*HOW TO COMPLETE THIS TASK*
Give back a single figure: the number of lines in the entries below that contain "Given".

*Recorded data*
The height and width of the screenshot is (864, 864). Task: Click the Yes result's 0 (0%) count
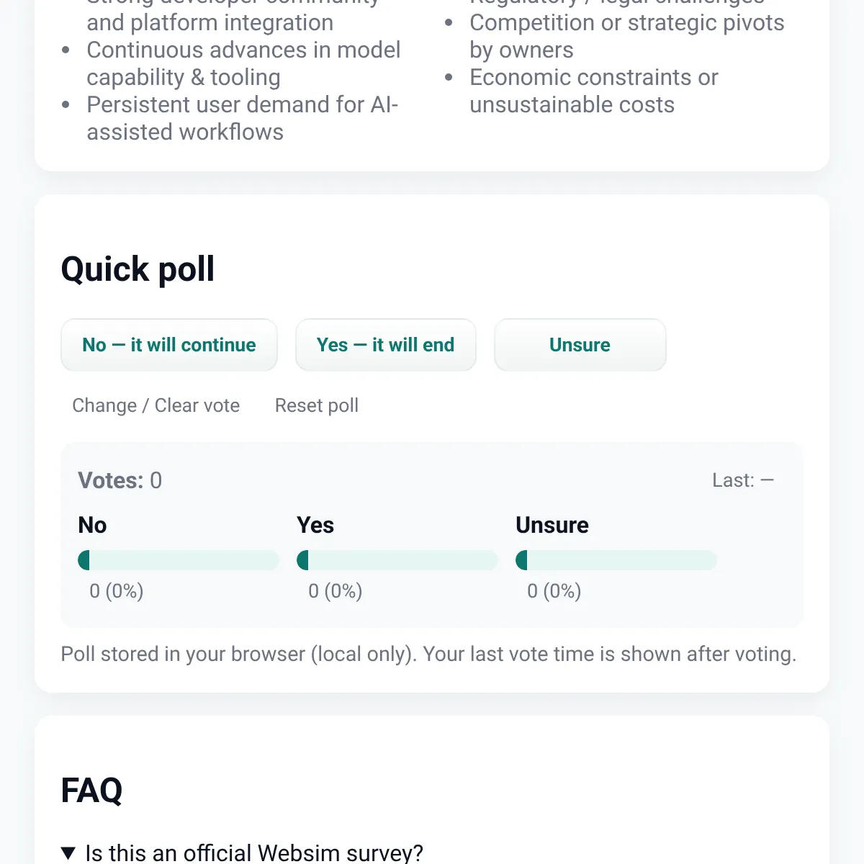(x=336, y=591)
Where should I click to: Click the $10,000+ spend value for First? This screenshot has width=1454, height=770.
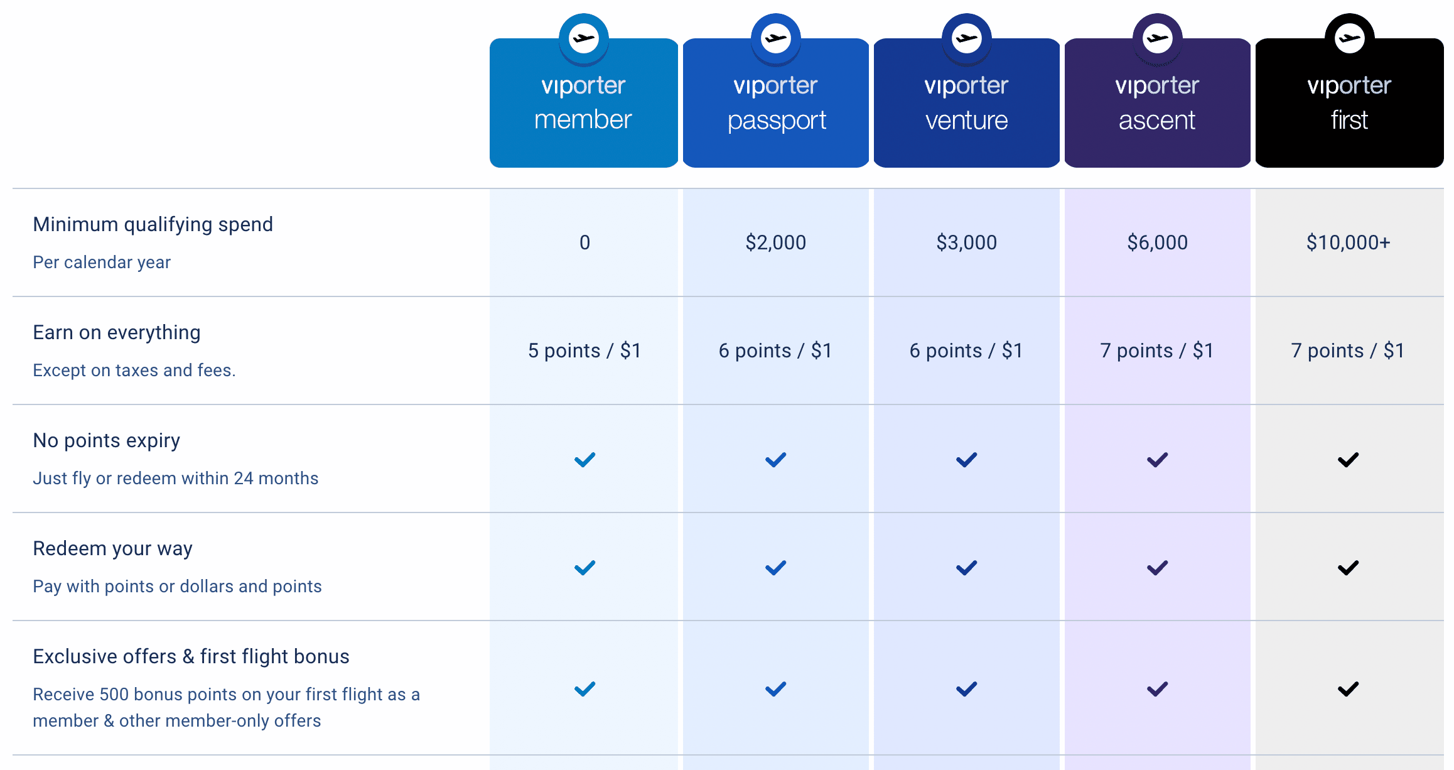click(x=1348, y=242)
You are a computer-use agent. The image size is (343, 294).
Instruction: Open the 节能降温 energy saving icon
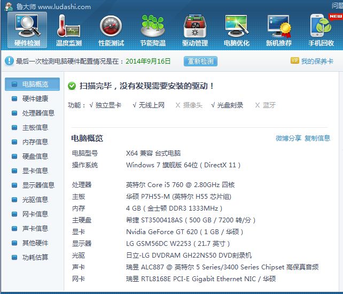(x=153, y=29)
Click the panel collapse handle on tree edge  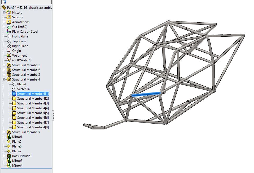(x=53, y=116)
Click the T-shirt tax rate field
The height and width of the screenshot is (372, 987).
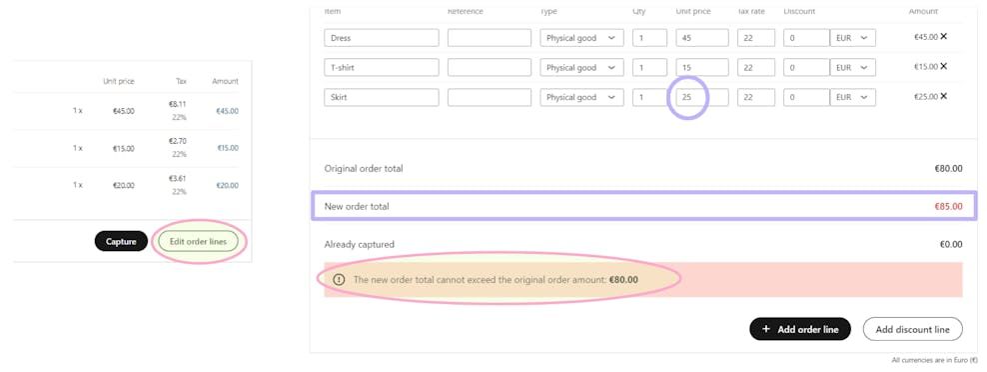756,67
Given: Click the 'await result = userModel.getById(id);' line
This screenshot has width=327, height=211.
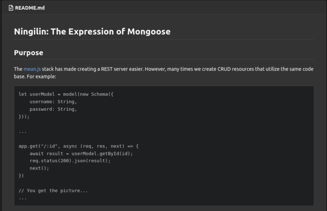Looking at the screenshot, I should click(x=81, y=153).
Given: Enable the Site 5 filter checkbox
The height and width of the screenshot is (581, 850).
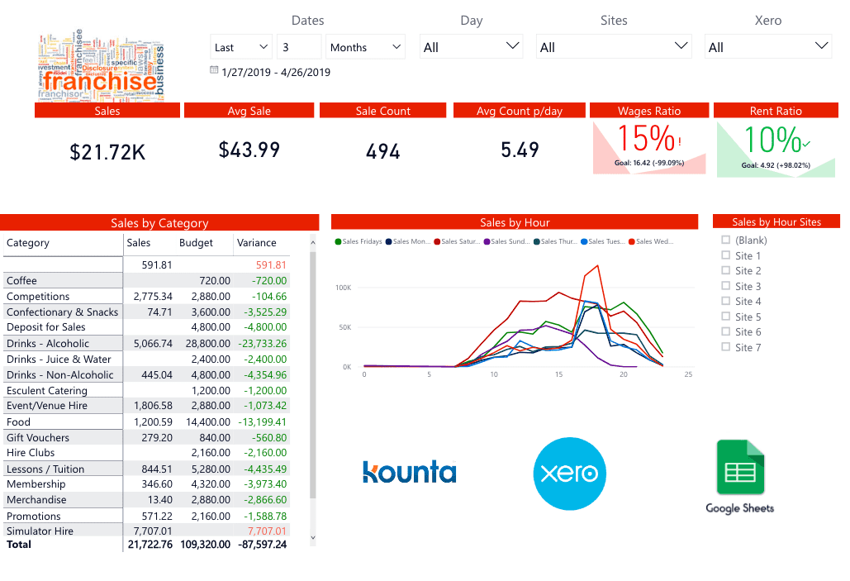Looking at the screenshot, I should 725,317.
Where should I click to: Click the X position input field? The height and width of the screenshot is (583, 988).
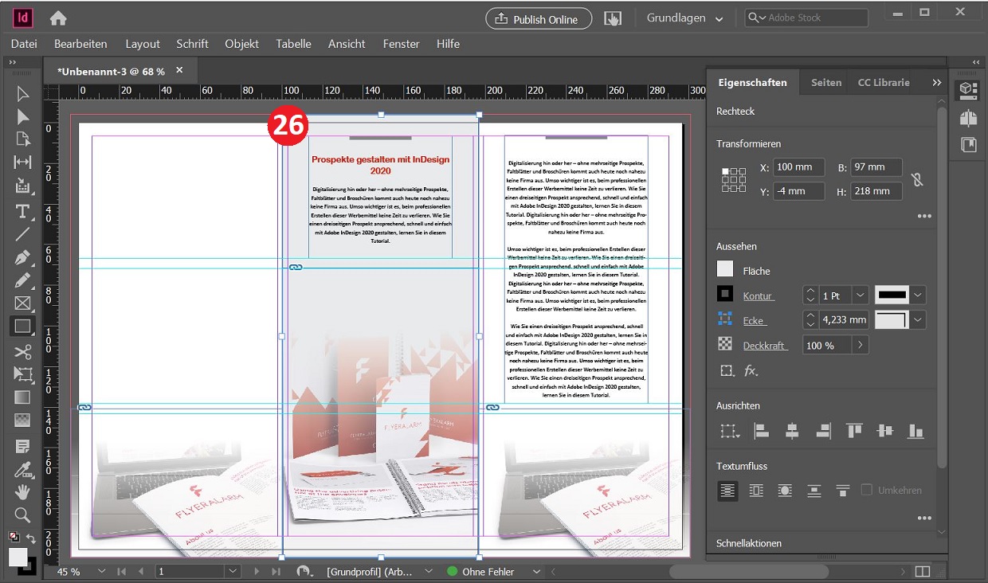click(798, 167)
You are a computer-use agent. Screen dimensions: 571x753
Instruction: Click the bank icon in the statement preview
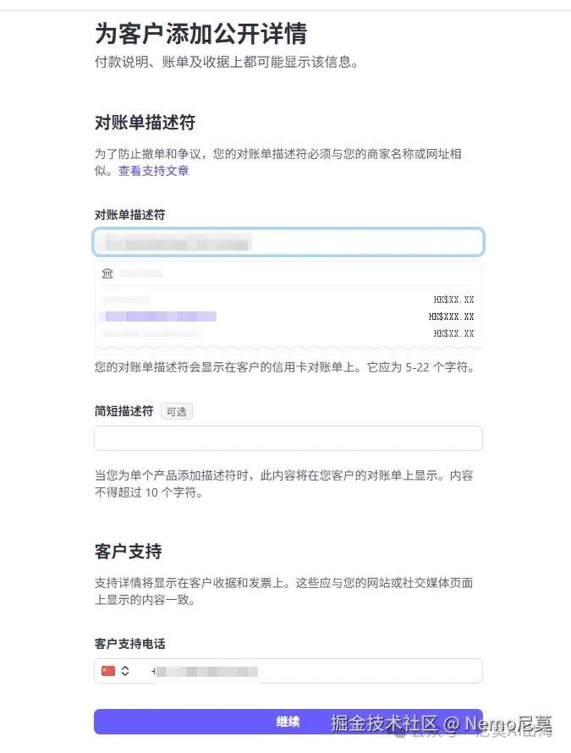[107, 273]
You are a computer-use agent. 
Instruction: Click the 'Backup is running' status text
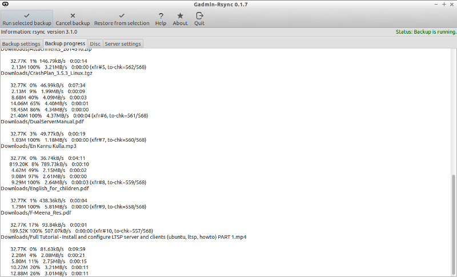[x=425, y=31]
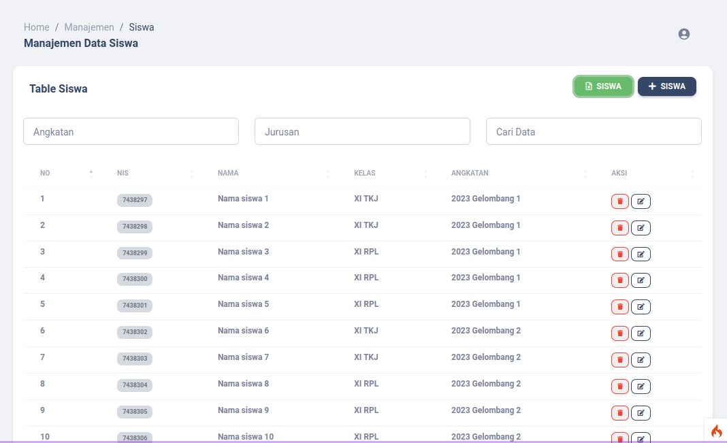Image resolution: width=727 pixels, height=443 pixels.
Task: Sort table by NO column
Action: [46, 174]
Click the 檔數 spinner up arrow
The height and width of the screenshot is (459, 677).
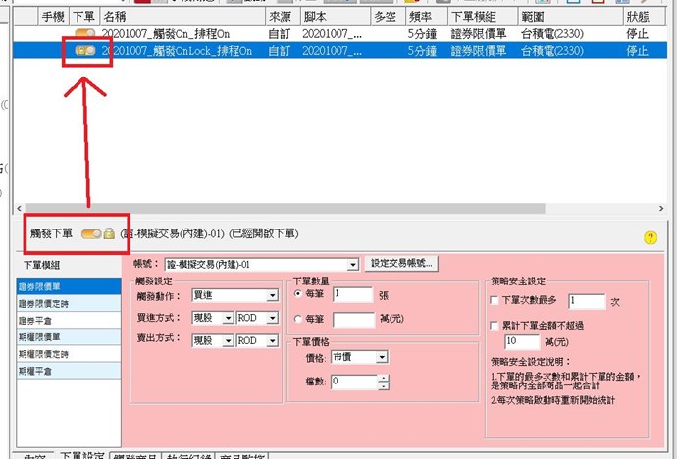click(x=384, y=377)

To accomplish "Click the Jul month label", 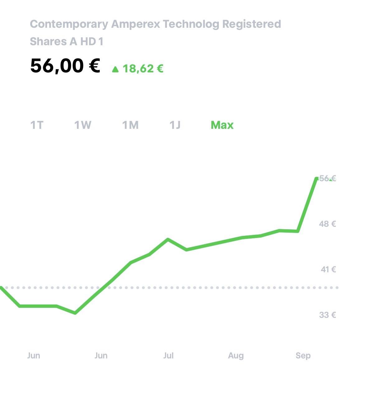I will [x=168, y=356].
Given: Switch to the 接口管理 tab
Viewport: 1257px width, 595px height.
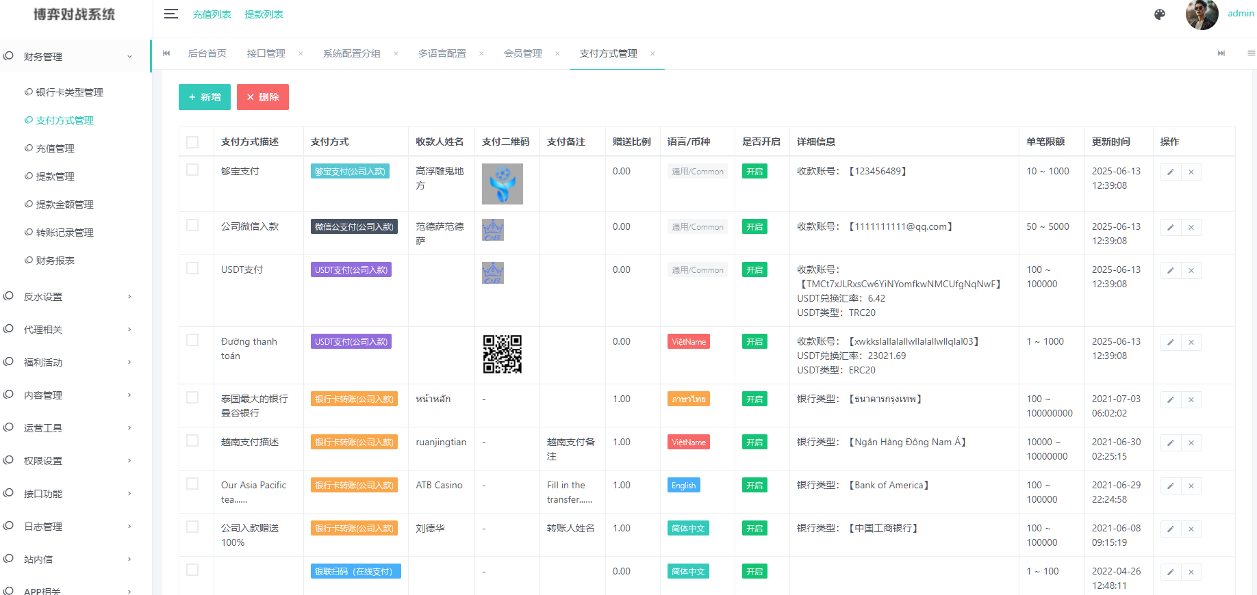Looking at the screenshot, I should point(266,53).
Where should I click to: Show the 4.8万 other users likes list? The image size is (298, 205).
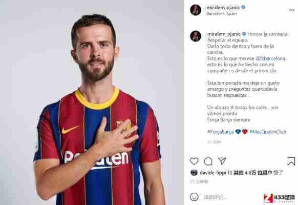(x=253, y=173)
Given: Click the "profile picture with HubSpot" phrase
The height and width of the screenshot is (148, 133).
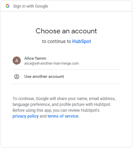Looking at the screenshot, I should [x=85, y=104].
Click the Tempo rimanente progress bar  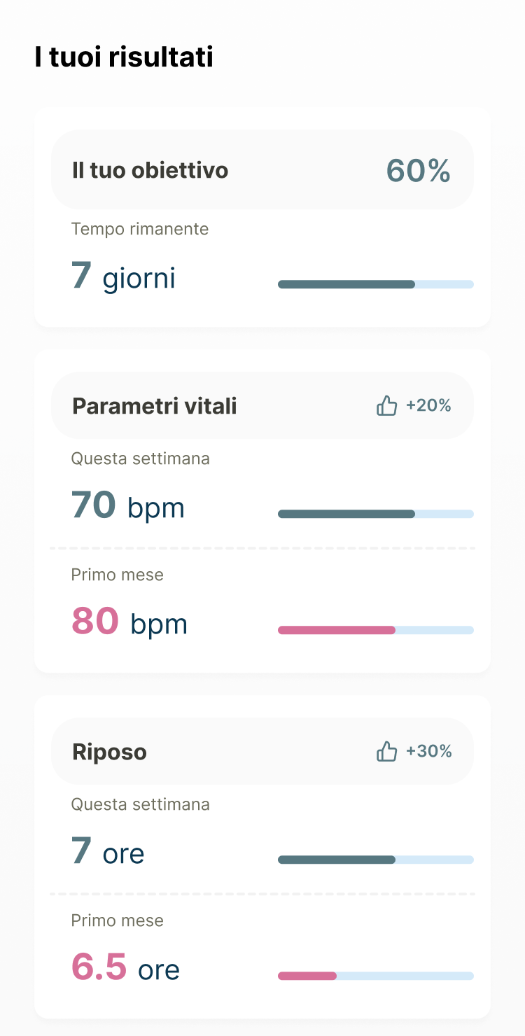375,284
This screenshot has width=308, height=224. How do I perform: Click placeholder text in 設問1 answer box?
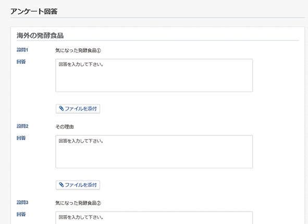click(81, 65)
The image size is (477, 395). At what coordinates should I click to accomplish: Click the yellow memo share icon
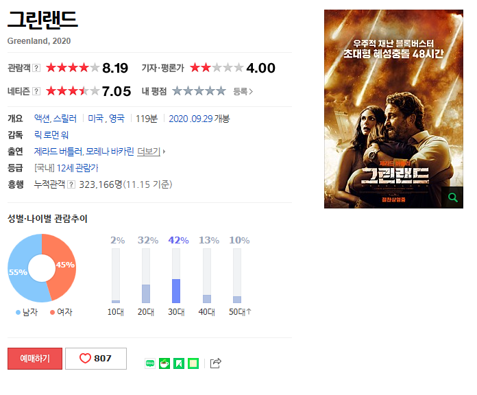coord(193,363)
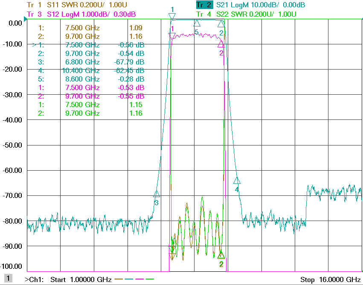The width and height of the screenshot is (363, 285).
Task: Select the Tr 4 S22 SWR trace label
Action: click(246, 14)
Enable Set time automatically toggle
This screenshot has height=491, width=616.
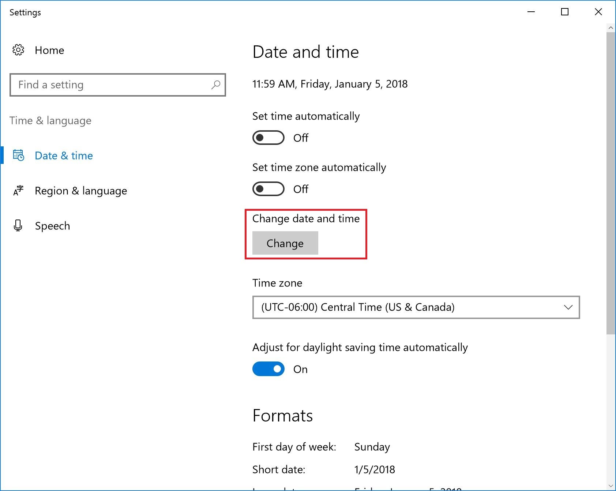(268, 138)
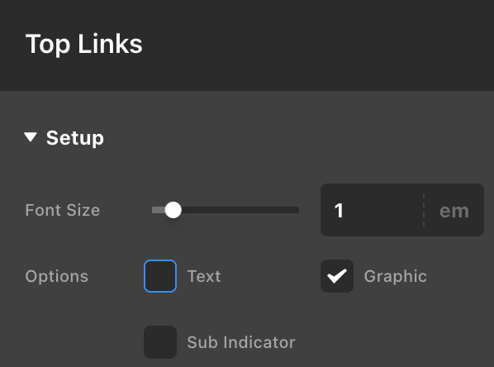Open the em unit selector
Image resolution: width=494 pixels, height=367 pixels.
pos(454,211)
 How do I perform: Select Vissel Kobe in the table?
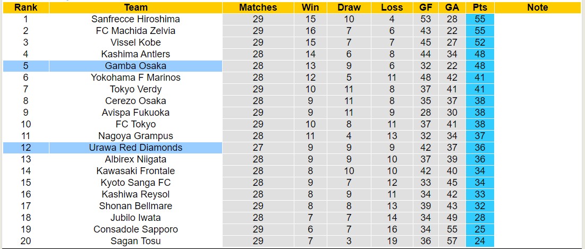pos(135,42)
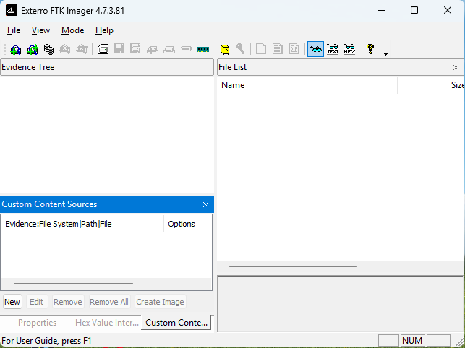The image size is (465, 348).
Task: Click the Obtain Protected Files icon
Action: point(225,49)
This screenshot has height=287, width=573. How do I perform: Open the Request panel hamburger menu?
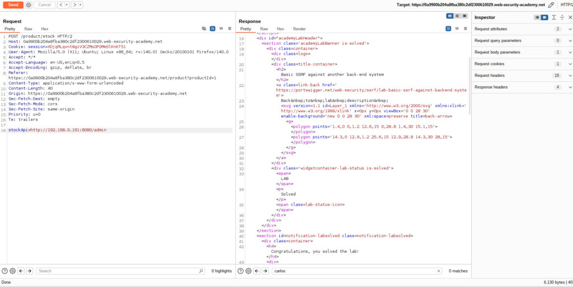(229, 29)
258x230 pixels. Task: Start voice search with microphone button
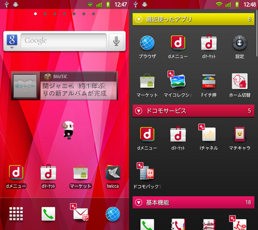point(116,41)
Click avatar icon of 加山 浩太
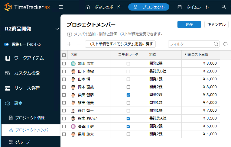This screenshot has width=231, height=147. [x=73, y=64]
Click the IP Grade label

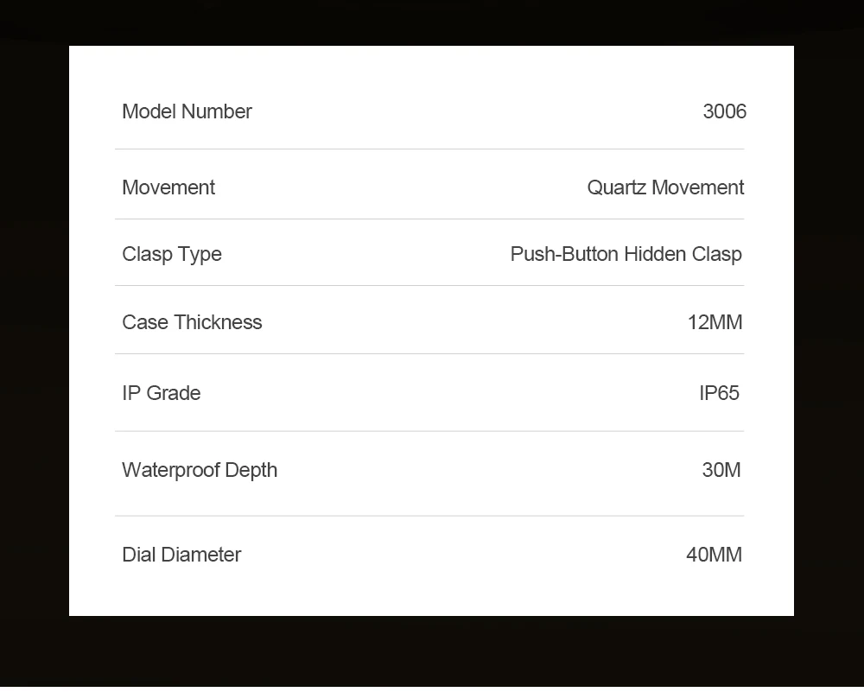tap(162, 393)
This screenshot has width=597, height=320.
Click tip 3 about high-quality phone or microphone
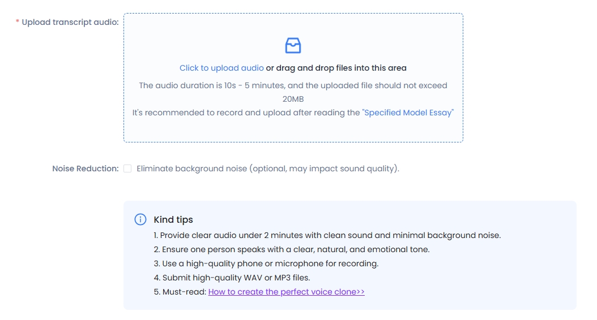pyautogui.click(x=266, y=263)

*ANSWER TO THIS EXERCISE*
4